PacBell Park
Managed to score a free ticket, thanks Mofo,for the the Cubs/Giants last night.
Back when the park was being built my work was going to do some heavy season ticket purchasing so someone in biz dev managed to get us a reception in their suites and a tour of locker rooms, etc. I just remember Barry Bonds’ locker (luxurious as lockers go) and that the owner’s daughter was having some wedding photos on home plate (?). The game last night was fun, and I managed to get swept up in the game.
I think it was the first pro game I’ve seen since age 9. Then, I coudln’t really figure out the scores but tried to follow along with my dad, on the program that we bought – and shared, if I remember correctly. There were also hot dog vendors in the stands (no more!). It was about as glacially freezing @ PacBell as it was at Candlestick. Now it just seems silly that a baseball team was playing on a football field. When you grow up with something, you don’t recognize it as odd, that’s for sure.
I kept saying to myself how odd it was that this little corner of the city had so many people in it. I just don’t see crowds that much in SF. It’s a kind of unpopulated city (790K at last count). Most of these people were bridge and tunnelers, but still, it was just incredible to realize that this many poeple(40K?) came into the park tonight. Maybe that’s why my Bay Area commute today, going from Emeryville to Sausalito, took an hour!
OK as for the game itself, baseball is so much slower than basketball it was hard to get in the groove. Friend and I went for a little walk to get hot dogs, check out the play structures, and voila, the neither score, nor the game in any way, had progressed! Also, why do baseball players look kind of thunder-thigh-ish in their uniforms? Is it polyester blend plus long johns? Please comment.

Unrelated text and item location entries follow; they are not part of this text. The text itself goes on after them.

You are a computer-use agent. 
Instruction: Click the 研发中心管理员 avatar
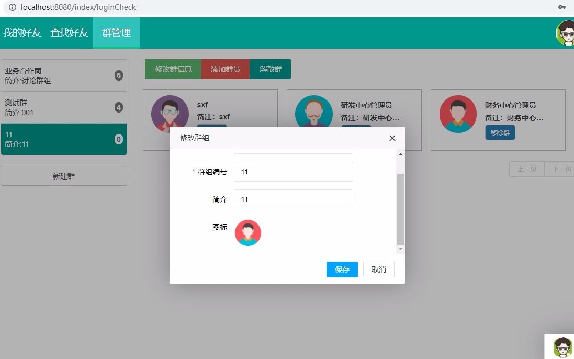[x=313, y=111]
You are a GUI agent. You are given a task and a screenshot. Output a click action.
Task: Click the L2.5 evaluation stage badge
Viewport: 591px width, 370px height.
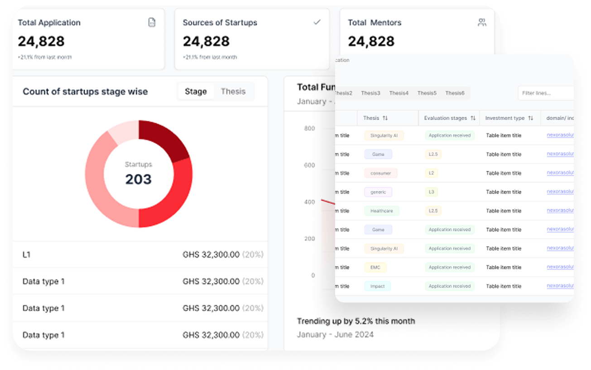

I got a kick out of the playground– a real little softball diamond is setup in back of the bleachers– and that the lower class seating, I mean bleachers, are potentially much more fun. The crowd seemed cuter (well the guys were), they were rowdy, seating was chaotic, and they were participating a whole lot more than our little nest of paralegals. The lines for concessions were out of control in the posh sections, and pretty empty near bleachers. Bathrooms in bleachers area (at least for women) were big and spacious and unoccupied. An important feature of PacBell Park, thatI remember from Candlestick days, is that the exit was blissfully fast. My friend Kathy and I made a walk up to Market street, from the 7th inning, in about 25 minutes. In Candlestick we would still be sitting in the parking lot stuck behind some SUV trying to wait for an opening in the traffic.
Aquatic Park
It’s been a few weeks since I did ‘the loop’. Start chez moi, go to Ghirardelli Square, walk along the jetty out to the tip where it almost meets Hyde Street Pier, walk around the faux lighthouse, go up the hill dodging Blazing Trail bikers, loop around North Point park, walk down North Point to Columbus, hike back up home. I was in the same route as some homeless guy who kept yelling the N-word (though no black persons in sight), lots of tourists, and in North Point Park, a bunch of locals out in twos and threes collapsed on the lawn, sunning their hangover away (I imagine). Oh those Marina types and their binge drinking! I was practicing Chinese language tapes and trying not to be too much of a freak. “SHENG CI!” I probably yelled, as you do when you are using headphones and think you’re whispering.